Scheduled Residual Polarization Residual Architecture

1. Design Goals

When a polarization residual is injected into the correlation volume, using a static residual (with a fixed residual strength throughout the GRU iterations):

corr_enhanced = corr + pol_residual(pol_corr)

causes the problem of “injecting polarization at the wrong time with the wrong strength”:

Iteration	Problem
Early	Stereo is still aligning coarse geometry, adding the pol residual directly = amplifying early noise
Late	RAFT has entered refinement, the pol residual is no longer “more important”, just “equally important”
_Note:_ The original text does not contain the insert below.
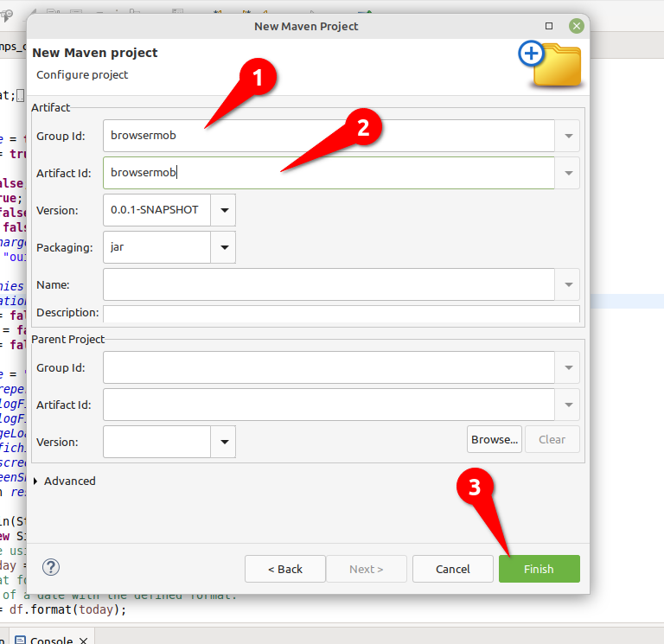
Task: Open the Parent Project Artifact Id dropdown arrow
Action: (568, 405)
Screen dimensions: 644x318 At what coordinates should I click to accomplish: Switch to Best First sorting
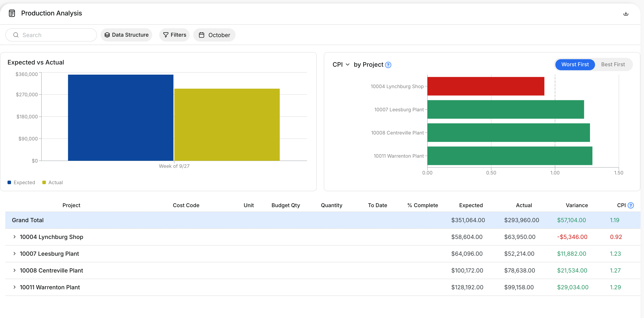click(x=613, y=65)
In other words, a fixed-strength residual makes pol merely a distractor throughout the entire process, rather than a refinement tool.

The design goal of this architecture is: let the residual strength grow with GRU iterations, so that pol takes effect at the “correct moment” — barely intervening early on to protect stereo geometry, and only being fully injected later as a refinement prior.

2. Architecture Mechanism: Scheduled Residual

The core mechanism is to replace the fixed residual with an “iteration-scheduled” residual:

# Scheduled Residual
alpha = i / max(iters - 1, 1)  # 0 → 1
corr_enhanced = corr + alpha * self.pol_residual(pol_corr)

where i is the current GRU iteration index and iters is the total number of iterations (e.g. 24). alpha is 0 at the first iteration and 1 at the last, growing linearly.

The PolCorrResidual module consists of three convolutional layers plus a learnable scale, with the last layer initialized to 0, outputting the scaled residual Δcorr.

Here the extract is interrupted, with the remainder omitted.